* [Task directions]: Rewrite all of the entries below, requests included, and shift every coordinate in the answers by adding 55 to each number. Leave the pictures out of your version.

Entries from a data collection
========================================================================

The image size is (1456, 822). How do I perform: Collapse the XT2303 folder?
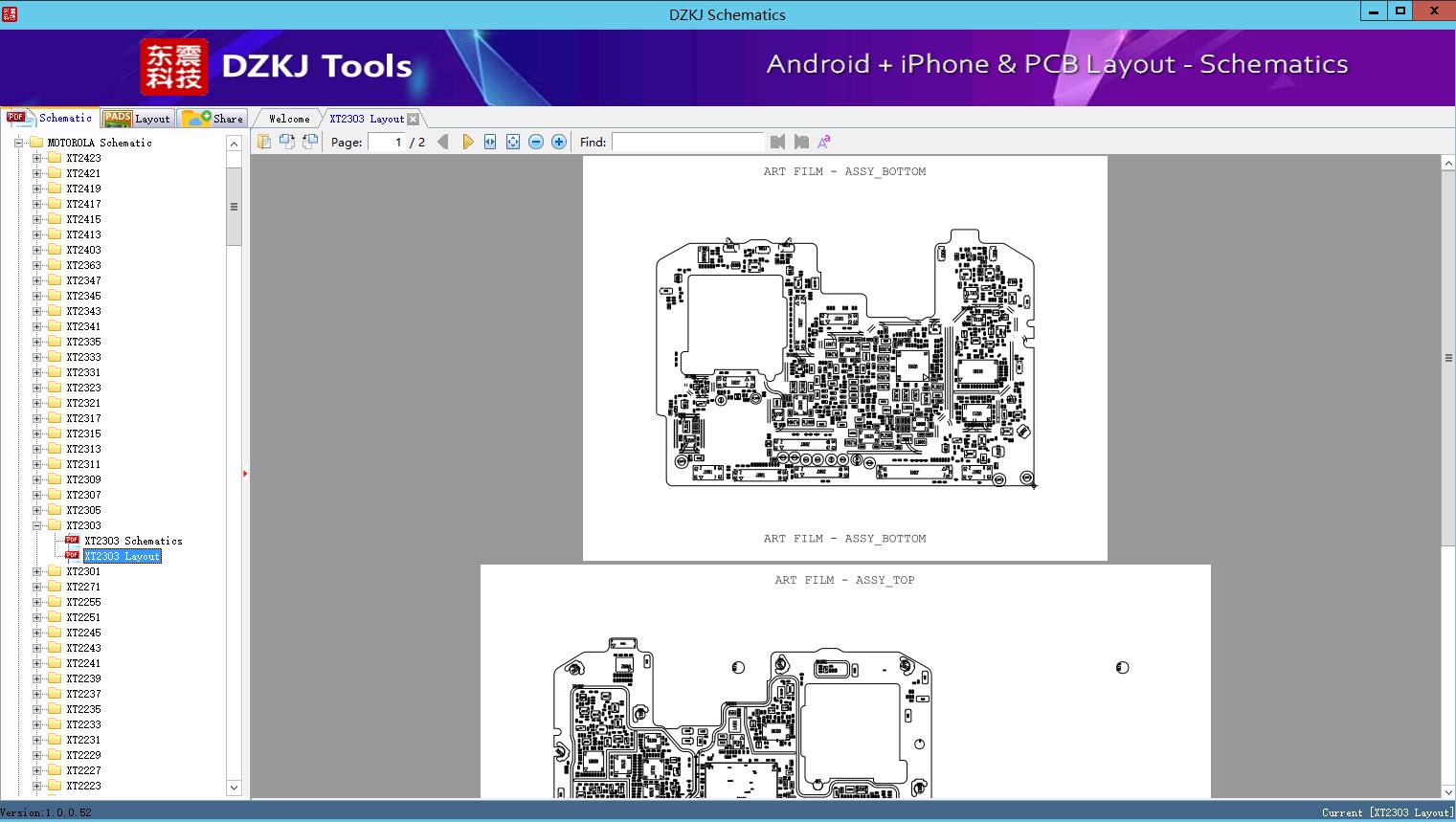coord(36,525)
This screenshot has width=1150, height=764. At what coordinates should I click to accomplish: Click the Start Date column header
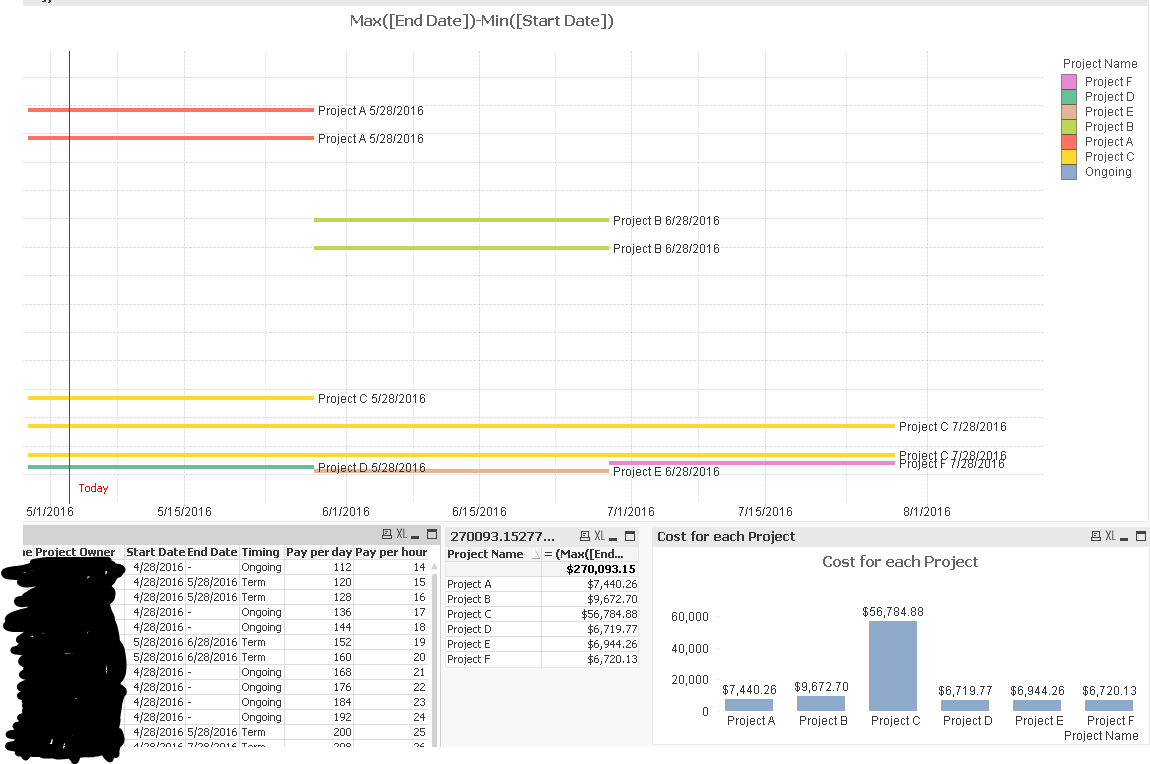[x=155, y=552]
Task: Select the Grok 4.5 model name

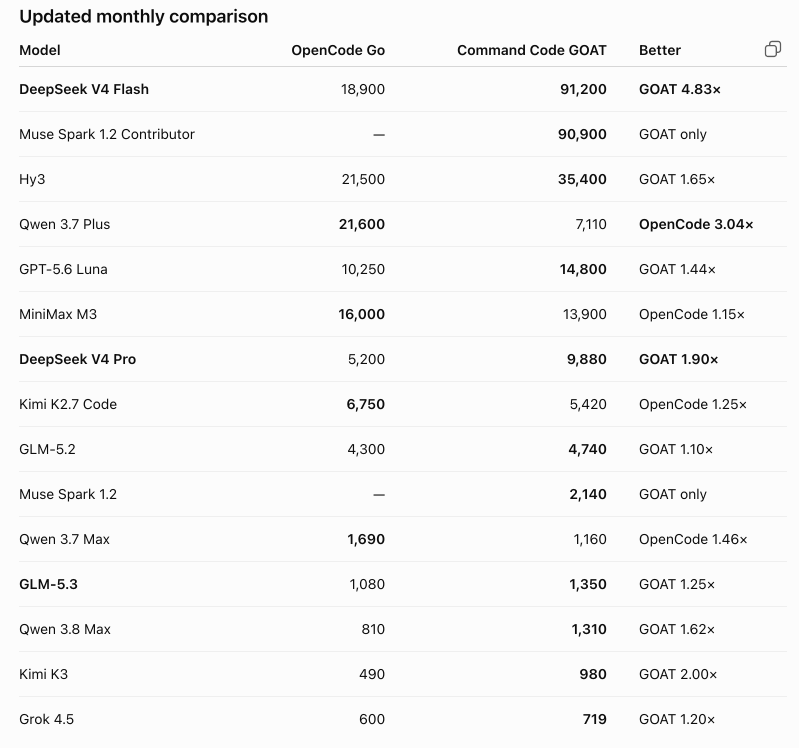Action: click(x=46, y=719)
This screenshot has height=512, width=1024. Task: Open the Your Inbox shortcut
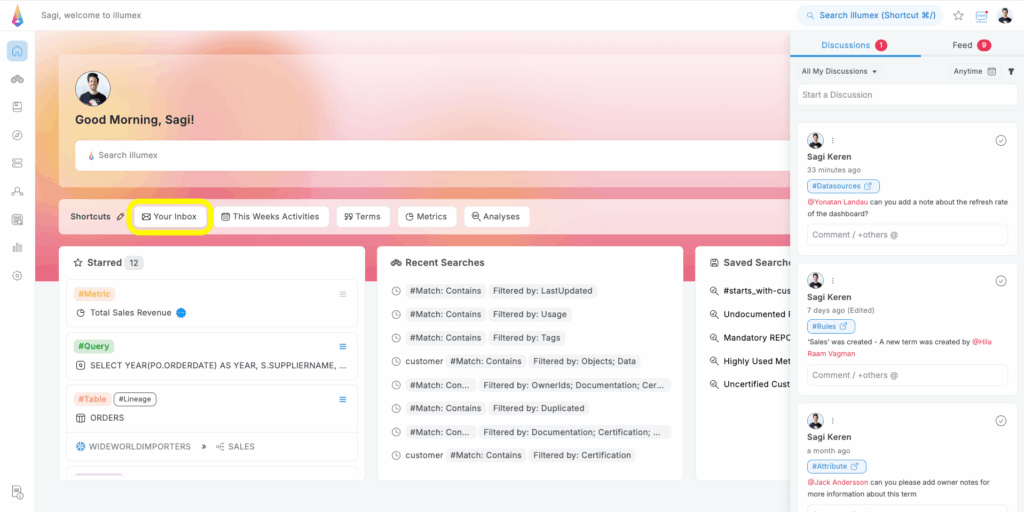coord(170,217)
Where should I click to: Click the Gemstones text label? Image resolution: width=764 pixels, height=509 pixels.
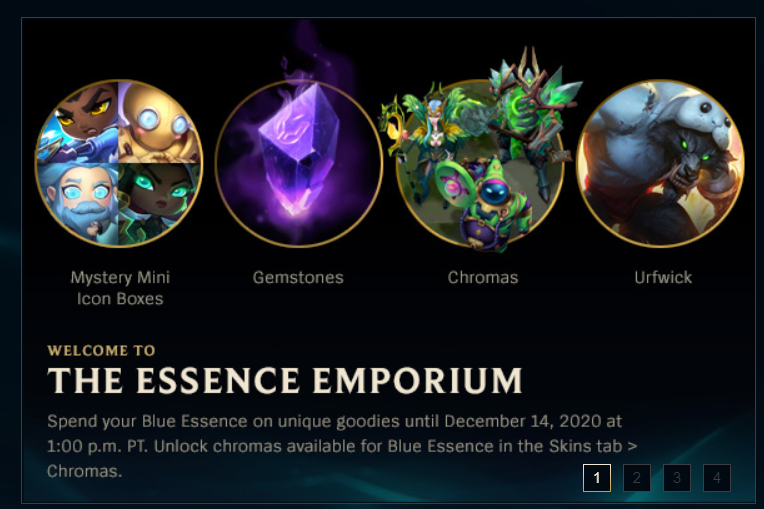point(298,277)
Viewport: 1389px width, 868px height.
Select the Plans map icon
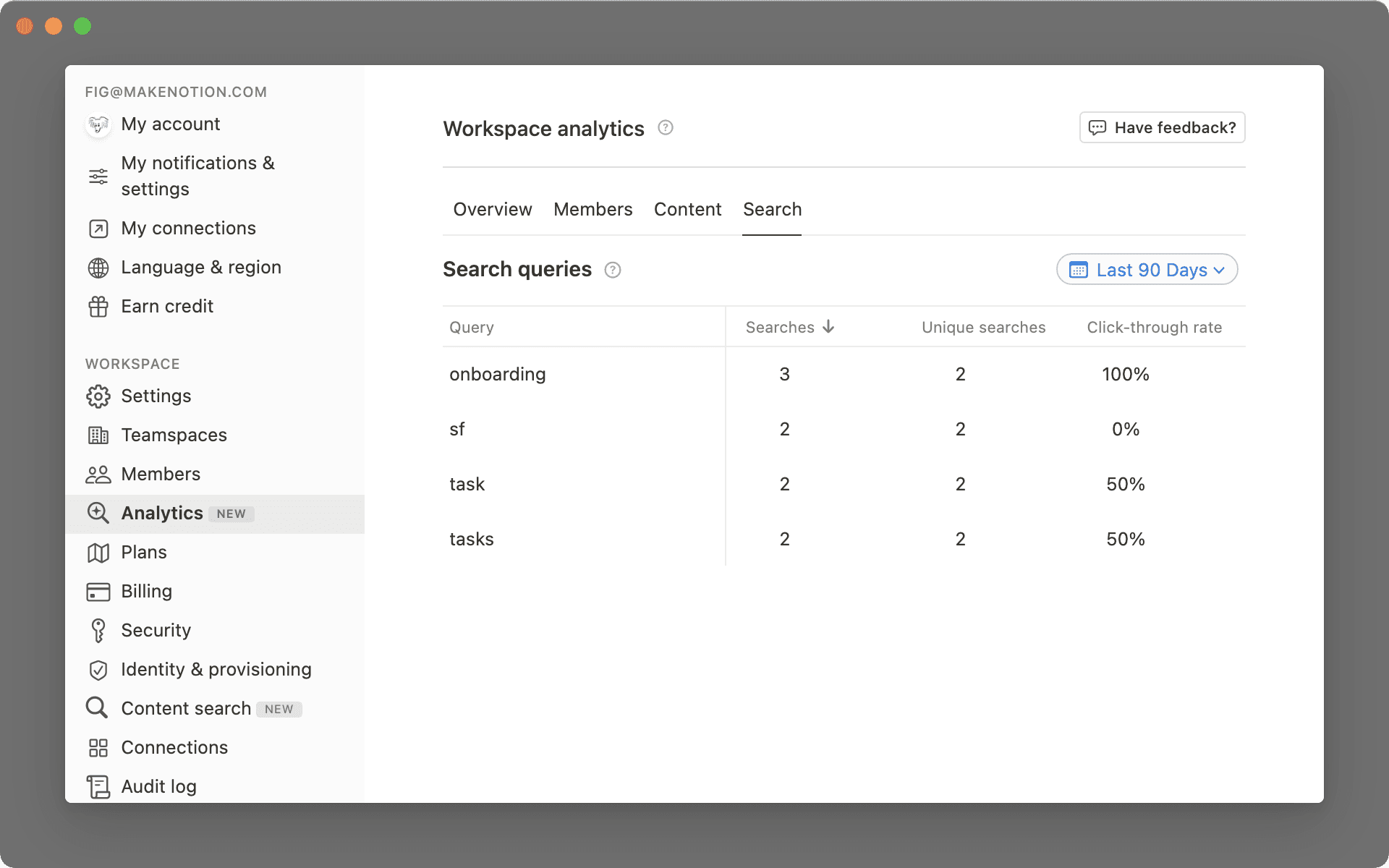point(98,552)
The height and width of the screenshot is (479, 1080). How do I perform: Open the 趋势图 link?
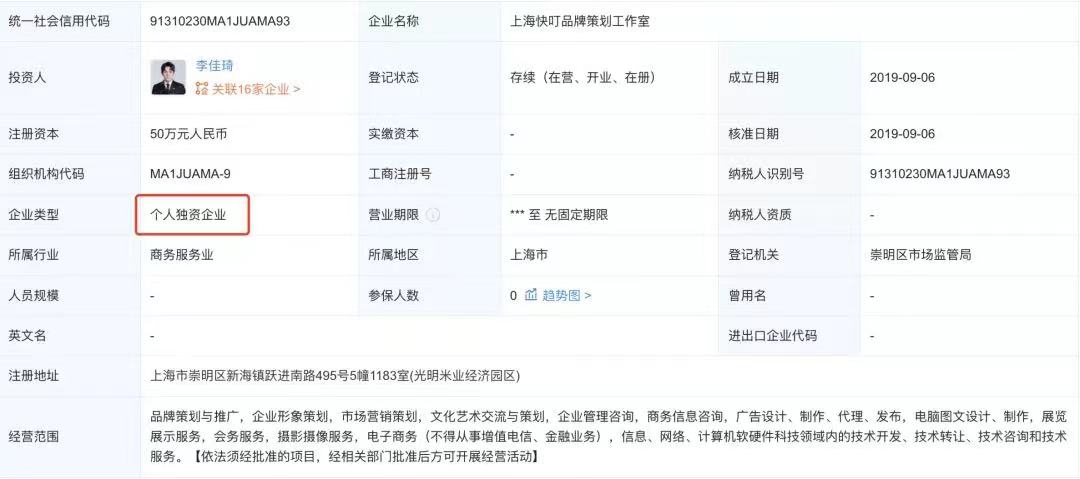(x=566, y=295)
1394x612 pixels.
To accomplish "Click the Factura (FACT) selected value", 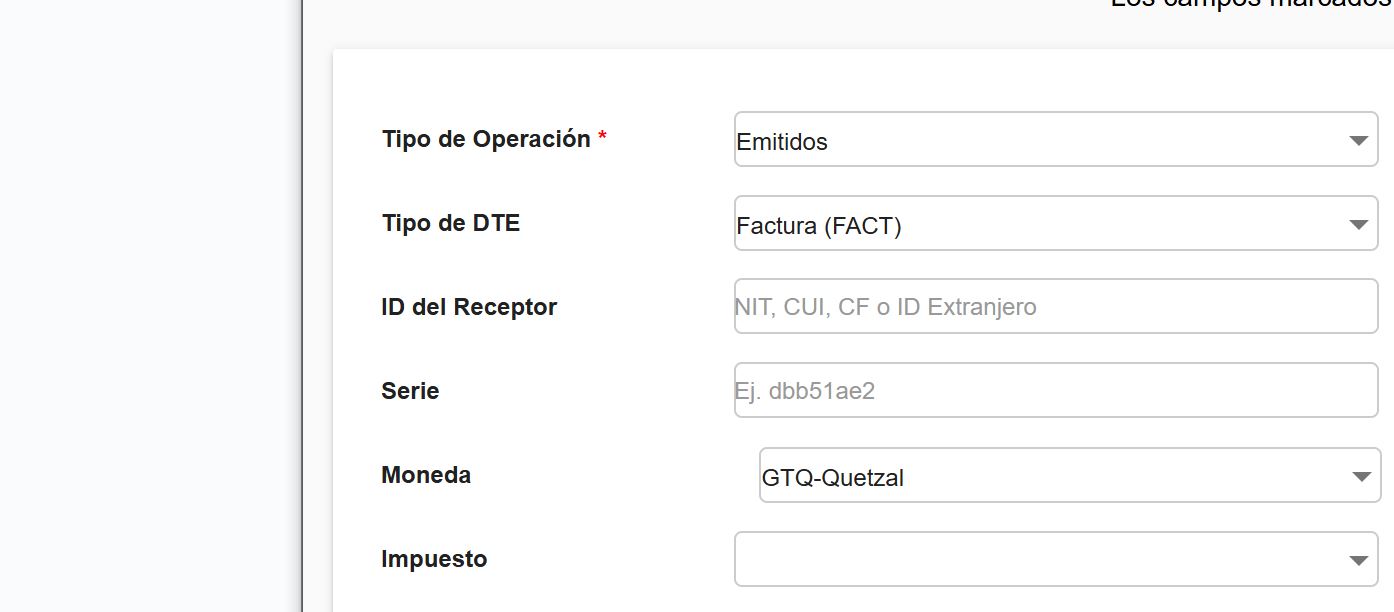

========================================================================

* [Written solution]:
The image size is (1456, 822). How do I perform: Collapse the XT2303 folder?
coord(91,580)
This screenshot has width=1150, height=764. At what coordinates should I click to accomplish: Click the Start Date column header
[x=210, y=607]
Task: Select the Grok 4.5 model name

Action: click(x=101, y=774)
This screenshot has height=512, width=1024. Task: Open the Your Inbox shortcut
coord(225,272)
Where should I click to: Click the Gemstones text label? Image resolution: width=764 pixels, height=509 pixels.
point(353,332)
Viewport: 1389px width, 868px height.
Select the Plans map icon
point(153,607)
The height and width of the screenshot is (479, 1080). How do I perform: Open the 趋势图 link?
(x=621, y=350)
1394x612 pixels.
To accomplish "Click the Factura (FACT) selected value", 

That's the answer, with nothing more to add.